* БЛОК ТЕКСТА
/---

Во время всей этой суматохи Ирвин даже не замедлил темп. Оживленный чем-то вроде легкомысленного языческого энтузиазма, он с наслаждением перебирал детали своей работы. Он описал свои отношения с консультантами по садоводству из парка при центре Гетти как «разбазаривание кучи времени на то, чтобы нянчить и тетешкать друг друга». Как свидетельство собственного внимательного отношения к мелочам он упомянул, что убедился: скамейки в парке «прекрасно подходят для ваших задниц». Потом он объяснил, что обрамил берега ручья, протекающего через парк, грубой каменной кладкой, потому что «я не хотел, чтобы это было похоже на ванную какого-нибудь гомосексуалиста». При этих словах под крышей льдогенератора прокатился рокот неодобрения. (Впоследствии при обсуждении замечания об этой самой ванной Ирвин извинялся и осторожничал. «Я не так уж далеко вышел за рамки. Я художник», — объяснил он.)
Следующий докладчик, Майкл Бенедикт, постмодернист, заклеймил Ирвина за его выходки и сказал: «В модернизме слишком много маскулинного и мачистского. В этом его проблема».
Расправившись с Ирвином, Бенедикт охарактеризовал производство предметов искусства как «религиозный проект» и разразился лекцией, основанной на Ветхом Завете.

\---

* ПИСЬМЕННОЕ ЗАДАНИЕ 1
Перепиши отрывок об Ирвине, начав с места со словами «Следующий докладчик, Майкл» и остановившись после слов «на Ветхом Завете.», и замени в нём «Ветхом Завете» на «Новом Завете».
* ПИСЬМЕННОЕ ЗАДАНИЕ 2
Продолжи отрывок об Ирвине, начав сразу после его последнего предложения.
Листинг здесь никакой роли не играет.

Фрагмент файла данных
/---

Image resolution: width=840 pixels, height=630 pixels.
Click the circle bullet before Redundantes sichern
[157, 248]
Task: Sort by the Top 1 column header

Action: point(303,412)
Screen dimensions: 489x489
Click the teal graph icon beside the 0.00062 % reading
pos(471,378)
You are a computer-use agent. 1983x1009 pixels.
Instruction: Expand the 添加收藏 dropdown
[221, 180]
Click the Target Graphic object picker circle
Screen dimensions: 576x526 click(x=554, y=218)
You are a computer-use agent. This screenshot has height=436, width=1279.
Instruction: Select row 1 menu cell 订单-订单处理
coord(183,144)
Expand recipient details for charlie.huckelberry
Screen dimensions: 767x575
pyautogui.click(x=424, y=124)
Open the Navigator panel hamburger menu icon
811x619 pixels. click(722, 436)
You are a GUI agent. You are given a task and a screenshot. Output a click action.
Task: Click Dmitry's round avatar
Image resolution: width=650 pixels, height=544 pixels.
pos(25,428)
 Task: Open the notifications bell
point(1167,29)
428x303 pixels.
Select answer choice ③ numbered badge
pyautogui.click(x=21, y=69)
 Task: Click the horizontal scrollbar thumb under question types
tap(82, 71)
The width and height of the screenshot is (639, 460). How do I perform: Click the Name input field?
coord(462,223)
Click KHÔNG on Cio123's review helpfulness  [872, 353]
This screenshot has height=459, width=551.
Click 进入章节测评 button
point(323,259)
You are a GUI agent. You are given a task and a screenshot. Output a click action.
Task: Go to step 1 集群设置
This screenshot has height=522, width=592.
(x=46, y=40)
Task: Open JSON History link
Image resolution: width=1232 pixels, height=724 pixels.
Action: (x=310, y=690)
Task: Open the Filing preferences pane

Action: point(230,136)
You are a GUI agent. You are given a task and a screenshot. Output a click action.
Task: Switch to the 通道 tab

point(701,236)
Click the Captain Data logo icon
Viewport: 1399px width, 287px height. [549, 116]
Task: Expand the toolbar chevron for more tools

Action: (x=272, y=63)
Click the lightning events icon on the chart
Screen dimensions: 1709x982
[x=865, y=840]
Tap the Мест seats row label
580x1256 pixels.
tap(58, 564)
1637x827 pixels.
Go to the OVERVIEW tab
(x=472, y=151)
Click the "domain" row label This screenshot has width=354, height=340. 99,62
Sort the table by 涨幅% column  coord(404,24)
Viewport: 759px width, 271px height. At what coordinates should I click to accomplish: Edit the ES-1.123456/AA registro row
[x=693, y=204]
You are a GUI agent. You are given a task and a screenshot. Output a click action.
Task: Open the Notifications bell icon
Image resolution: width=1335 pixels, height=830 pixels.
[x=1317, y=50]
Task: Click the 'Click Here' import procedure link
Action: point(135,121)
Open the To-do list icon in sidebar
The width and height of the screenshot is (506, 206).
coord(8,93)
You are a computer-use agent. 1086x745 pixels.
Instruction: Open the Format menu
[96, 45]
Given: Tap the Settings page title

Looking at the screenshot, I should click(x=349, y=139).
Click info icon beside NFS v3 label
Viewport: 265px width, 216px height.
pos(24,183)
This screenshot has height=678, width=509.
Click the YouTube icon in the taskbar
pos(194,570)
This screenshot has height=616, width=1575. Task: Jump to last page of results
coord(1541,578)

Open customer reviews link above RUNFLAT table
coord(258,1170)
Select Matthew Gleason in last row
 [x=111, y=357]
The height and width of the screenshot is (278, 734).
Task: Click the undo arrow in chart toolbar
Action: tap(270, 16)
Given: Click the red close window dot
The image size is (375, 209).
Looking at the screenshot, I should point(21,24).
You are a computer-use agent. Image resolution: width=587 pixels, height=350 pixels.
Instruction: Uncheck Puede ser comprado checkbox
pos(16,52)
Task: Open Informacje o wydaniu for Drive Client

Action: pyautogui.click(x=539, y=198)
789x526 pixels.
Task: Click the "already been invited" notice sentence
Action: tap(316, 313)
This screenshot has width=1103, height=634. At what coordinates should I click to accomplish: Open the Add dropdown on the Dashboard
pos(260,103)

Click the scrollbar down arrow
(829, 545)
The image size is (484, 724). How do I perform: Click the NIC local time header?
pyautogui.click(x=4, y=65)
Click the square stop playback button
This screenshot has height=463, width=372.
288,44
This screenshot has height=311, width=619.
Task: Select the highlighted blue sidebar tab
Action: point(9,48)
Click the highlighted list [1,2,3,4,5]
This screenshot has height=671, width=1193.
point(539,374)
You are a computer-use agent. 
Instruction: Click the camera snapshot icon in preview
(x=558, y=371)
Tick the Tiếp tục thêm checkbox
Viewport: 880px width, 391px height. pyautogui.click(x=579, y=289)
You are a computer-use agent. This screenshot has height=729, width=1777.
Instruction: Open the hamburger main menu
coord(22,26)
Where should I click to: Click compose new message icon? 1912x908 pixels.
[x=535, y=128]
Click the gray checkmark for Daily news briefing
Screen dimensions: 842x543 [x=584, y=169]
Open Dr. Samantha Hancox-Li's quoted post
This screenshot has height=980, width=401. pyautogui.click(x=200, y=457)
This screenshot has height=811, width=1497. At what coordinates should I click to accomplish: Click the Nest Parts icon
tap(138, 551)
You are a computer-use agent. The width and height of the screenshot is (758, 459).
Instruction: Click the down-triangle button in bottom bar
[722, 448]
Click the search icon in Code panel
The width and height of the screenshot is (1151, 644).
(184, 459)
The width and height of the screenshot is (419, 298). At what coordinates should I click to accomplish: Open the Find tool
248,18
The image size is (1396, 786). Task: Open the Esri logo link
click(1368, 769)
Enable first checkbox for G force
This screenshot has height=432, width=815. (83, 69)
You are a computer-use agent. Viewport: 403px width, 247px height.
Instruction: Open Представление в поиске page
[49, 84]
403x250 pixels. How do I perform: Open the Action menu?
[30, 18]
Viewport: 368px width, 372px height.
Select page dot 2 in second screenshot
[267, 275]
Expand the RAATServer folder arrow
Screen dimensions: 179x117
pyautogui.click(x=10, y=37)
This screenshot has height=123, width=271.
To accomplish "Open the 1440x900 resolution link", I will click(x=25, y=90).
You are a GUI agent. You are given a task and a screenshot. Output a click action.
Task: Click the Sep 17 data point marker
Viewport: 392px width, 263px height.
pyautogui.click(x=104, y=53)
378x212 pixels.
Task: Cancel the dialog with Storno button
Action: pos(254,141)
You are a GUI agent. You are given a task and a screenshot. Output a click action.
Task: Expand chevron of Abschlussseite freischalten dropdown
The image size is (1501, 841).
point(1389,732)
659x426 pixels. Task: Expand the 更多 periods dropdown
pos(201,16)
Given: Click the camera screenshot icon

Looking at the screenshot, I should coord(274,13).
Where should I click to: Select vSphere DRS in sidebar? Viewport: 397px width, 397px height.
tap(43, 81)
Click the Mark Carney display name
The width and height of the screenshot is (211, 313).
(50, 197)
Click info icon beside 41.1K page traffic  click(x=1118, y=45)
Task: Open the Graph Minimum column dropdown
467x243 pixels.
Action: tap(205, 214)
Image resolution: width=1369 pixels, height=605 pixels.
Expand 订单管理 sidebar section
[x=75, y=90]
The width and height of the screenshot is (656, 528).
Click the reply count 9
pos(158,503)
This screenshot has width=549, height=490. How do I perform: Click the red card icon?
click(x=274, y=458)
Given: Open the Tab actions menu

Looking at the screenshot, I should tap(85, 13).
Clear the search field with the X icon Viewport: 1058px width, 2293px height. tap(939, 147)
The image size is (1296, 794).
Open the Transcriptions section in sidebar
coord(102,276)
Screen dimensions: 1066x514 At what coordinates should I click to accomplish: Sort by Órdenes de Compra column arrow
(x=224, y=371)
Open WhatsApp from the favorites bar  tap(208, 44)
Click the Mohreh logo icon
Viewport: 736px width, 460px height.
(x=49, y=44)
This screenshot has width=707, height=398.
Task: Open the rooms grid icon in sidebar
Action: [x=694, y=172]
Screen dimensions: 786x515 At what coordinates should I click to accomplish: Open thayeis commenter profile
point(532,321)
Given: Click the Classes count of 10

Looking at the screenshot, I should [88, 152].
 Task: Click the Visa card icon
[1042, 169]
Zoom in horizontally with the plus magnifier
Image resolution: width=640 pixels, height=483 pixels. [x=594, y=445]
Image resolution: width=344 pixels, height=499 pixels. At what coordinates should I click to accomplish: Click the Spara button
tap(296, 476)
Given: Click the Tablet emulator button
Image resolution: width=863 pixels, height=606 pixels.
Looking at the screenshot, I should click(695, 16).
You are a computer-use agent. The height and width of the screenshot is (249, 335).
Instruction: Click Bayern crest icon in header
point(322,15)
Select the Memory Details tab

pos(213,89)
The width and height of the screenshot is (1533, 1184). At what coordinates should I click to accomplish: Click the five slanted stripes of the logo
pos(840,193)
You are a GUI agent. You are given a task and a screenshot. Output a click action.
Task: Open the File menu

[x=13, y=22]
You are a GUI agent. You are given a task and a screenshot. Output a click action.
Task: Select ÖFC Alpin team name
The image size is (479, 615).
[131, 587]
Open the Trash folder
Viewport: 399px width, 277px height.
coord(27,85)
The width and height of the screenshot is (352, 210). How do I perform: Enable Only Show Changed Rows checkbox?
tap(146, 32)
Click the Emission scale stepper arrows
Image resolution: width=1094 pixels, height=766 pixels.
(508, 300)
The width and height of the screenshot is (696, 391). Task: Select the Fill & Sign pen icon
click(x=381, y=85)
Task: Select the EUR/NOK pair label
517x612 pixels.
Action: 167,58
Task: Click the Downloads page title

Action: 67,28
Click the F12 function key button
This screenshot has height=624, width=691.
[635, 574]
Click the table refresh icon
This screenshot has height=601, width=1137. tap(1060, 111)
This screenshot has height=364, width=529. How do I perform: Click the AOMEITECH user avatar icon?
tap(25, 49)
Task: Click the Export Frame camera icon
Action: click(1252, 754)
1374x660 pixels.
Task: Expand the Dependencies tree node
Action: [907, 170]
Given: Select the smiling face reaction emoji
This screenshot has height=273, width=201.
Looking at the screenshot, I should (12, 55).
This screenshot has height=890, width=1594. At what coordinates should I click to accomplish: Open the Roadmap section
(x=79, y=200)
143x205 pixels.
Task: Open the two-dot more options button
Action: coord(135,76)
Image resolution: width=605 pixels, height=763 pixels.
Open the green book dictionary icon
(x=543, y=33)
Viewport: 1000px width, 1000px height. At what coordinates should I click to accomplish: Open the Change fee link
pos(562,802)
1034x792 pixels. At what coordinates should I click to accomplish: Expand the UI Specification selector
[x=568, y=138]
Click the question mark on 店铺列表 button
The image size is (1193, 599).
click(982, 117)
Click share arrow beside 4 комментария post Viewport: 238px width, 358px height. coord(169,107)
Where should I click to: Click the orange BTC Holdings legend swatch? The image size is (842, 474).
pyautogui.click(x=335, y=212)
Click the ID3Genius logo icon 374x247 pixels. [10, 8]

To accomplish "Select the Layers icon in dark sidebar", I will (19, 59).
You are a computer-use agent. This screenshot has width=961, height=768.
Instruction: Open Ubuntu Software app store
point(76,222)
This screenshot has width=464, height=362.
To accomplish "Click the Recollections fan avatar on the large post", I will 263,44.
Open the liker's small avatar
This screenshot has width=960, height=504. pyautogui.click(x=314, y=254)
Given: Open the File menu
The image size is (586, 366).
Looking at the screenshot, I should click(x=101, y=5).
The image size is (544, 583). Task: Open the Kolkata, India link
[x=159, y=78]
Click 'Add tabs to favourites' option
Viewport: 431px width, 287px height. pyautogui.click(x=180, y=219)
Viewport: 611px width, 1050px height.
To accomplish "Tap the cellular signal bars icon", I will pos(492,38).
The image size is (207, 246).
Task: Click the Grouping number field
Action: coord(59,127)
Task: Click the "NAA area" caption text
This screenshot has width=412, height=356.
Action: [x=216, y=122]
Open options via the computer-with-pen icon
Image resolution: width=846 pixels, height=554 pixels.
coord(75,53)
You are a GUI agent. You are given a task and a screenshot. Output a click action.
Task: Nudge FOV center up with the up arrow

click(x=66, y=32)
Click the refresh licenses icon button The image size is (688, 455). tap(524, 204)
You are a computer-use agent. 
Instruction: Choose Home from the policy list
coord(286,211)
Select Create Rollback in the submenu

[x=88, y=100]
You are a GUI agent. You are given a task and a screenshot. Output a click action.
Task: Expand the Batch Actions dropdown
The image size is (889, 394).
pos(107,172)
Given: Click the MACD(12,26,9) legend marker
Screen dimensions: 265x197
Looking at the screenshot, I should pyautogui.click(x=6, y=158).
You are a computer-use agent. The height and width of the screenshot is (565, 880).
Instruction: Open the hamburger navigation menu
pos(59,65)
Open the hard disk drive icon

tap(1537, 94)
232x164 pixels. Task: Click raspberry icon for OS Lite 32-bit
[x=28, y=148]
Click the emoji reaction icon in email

\---

* ОЖИДАЕМЫЙ ОТВЕТ 1
Следующий докладчик, Майкл Бенедикт, постмодернист, заклеймил Ирвина за его выходки и сказал: «В модернизме слишком много маскулинного и мачистского. В этом его проблема».
Расправившись с Ирвином, Бенедикт охарактеризовал производство предметов искусства как «религиозный проект» и разразился лекцией, основанной на Новом Завете.

* ОЖИДАЕМЫЙ ОТВЕТ 2
По мнению Бенедикта, неопалимая купина, которую Моисей обнаружил в пустыне, подобно любому успешному предмету искусства «выжигала свою собственную аутентичность». Потом нас отпустили обедать в Чинати.
Стоя в очереди за едой, некий господин рассуждал: «Нам следует почаще возвращаться к единой концепции Марфы». То был старый адвокат Джадда, Джон Джером. Обед состоял из грудинки и пива «Шайнер Бок» и проводился в «Арене» — бывшем армейском гимнастическом зале, отремонтированном Джаддом. Трудно сказать, в чем заключается «концепция Марфы». В терминах Джадда это значит управление: его окружением, его искусством, его фирмой. Русский художник Илья Кабаков заметил: «Когда я впервые приехал в Марфу, моим самым сильным впечатлением была невероятная комбинация отчужденности, как в священных местах, и одновременно невероятное внимание к жизни и работам. Для меня это оказалось чем-то вроде тибетского монастыря, когда материальная сторона жизни сведена к минимуму и будничный шум отсутствует. Это был… мир для искусства». (Хотя я не думаю, что именно это имел в виду Джером.)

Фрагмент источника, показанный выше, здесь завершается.